Taylor Patskanick and Julie Miller presented research on student debt, intergenerational programming, and social robots at the Society for Social Work and Research (SSWR) Annual Conference in Washington, D.C.
Miller’s presentation, titled “Does Student Loan Debt Pose a New Economic Shock to Retirement Savings?” took place during a conference session about debt in later life for those nearing or already in retirement. A majority (60%) of respondents ages 50 and older from the MIT AgeLab’s student debt study said that student loans had impacted the timing of paying down other debts, 47% said they impacted the timing of retirement, and 36% said they impacted the timing of home maintenance.
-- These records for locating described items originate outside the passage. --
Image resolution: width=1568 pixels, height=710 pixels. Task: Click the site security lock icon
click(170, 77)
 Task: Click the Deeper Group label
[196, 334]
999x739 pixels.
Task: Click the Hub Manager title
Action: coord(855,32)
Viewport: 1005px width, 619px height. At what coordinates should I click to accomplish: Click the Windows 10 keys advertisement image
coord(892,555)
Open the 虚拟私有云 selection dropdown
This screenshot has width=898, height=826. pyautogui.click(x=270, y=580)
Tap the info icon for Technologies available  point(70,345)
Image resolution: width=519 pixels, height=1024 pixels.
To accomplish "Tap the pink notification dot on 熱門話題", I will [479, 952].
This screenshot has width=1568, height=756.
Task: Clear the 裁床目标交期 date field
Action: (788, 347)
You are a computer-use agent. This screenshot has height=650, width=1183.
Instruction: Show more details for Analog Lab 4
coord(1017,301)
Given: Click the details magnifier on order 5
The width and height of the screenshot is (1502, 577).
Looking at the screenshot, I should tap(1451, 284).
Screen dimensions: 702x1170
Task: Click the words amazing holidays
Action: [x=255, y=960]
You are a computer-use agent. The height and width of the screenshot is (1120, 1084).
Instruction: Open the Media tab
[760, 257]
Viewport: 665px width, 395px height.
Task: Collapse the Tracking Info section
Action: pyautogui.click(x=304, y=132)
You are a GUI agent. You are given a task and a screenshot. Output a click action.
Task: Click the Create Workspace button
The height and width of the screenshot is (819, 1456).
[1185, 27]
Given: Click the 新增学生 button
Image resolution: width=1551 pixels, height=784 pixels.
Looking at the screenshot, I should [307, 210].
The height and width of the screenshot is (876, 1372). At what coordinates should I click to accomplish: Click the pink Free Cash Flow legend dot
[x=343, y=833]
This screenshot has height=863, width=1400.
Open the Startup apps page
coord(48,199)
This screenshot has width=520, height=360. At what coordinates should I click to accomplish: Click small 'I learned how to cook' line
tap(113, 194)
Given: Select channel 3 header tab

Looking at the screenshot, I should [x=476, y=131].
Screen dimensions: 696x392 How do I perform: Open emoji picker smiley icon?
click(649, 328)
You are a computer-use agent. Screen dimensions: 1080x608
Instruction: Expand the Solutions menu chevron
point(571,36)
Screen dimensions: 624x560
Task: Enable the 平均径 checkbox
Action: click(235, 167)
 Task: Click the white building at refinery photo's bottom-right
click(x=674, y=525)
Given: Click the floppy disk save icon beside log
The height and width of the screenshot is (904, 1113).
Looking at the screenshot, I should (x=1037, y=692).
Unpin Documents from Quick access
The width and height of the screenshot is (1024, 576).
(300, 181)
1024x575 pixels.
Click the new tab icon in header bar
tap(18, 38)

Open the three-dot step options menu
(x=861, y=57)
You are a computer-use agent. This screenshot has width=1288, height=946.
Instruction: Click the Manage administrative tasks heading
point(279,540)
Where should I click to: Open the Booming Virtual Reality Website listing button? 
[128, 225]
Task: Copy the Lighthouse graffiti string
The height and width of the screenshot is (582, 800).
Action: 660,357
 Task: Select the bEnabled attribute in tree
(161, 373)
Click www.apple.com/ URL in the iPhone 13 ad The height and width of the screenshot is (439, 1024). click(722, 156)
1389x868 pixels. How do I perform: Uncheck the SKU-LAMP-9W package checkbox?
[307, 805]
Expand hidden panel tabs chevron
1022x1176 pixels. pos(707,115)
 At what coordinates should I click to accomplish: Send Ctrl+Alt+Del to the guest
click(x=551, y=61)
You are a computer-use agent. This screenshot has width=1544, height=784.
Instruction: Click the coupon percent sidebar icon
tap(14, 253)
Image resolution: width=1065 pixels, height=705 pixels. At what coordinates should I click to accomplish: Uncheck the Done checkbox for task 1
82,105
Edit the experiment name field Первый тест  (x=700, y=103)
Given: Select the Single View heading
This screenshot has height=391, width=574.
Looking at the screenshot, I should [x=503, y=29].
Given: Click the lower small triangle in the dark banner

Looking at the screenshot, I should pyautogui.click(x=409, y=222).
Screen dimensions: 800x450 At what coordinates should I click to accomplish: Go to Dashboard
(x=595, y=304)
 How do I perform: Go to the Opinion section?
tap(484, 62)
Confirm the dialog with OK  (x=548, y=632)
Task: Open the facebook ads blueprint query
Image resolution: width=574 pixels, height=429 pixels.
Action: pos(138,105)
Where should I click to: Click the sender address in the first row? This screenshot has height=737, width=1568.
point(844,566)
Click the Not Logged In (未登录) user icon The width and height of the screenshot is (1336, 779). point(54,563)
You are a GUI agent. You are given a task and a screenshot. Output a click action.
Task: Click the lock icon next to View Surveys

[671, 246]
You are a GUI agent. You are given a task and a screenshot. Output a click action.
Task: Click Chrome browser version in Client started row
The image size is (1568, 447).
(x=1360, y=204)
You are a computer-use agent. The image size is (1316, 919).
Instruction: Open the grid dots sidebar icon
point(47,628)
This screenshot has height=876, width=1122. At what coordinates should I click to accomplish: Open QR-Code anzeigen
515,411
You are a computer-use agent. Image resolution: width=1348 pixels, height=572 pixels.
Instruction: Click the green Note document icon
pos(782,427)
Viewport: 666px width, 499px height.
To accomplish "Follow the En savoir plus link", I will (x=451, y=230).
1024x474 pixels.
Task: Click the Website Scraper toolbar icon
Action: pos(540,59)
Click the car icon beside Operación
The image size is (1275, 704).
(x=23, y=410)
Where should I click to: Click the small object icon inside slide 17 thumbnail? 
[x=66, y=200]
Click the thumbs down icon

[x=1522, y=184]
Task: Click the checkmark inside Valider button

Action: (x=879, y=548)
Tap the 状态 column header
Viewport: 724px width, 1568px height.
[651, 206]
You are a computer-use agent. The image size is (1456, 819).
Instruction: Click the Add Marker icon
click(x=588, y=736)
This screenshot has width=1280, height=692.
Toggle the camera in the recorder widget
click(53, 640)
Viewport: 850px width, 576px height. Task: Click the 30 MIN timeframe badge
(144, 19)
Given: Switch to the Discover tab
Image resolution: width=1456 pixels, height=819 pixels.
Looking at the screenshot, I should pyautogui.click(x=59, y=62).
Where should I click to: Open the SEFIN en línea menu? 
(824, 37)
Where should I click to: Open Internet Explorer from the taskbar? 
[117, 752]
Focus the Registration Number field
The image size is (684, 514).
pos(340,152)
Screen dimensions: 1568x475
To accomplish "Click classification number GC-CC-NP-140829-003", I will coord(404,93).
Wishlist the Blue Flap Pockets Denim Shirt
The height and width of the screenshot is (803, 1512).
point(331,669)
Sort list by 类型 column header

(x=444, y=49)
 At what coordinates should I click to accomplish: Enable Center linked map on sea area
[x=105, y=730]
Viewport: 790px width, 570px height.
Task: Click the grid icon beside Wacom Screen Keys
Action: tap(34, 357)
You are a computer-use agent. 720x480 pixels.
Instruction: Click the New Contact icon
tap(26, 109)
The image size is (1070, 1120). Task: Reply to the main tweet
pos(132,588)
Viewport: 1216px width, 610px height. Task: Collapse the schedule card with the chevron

Sixty-three percent of women and 56% of men said that student loans impacted the amount they contributed to retirement.
Patskanick gave a presentation drawing on findings from the AgeLab’s Lifestyle Leaders Panel titled “Intergenerational Programming and Productive Aging Among the Oldest Old.” A key theme that emerged from the panel was that accessibility may be a major impediment to the success of intergenerational programming for those ages 85 and older. For example, increasing severe physical limitations often associated with advanced older age may serve as a barrier to participation in intergenerational programs among the 85+. Another finding that Patskanick discussed was that intergenerational programs would be particularly beneficial to older adults who are “solo aging,” that is, those without a spouse or nearby adult children.
Patskanick also presented a poster titled “An Exploratory Analysis of Social and Care Robotic Agent Adoption with the Oldest Old.” Again drawing on research with the MIT AgeLab Lifestyle Leaders, mixed attitudes emerged toward social robot technologies , even among those who described themselves as early adopters of technology. Participants raised concerns about barriers to usability, threats to privacy, and the specter of the loss of independence by giving over some level of autonomy to a machine.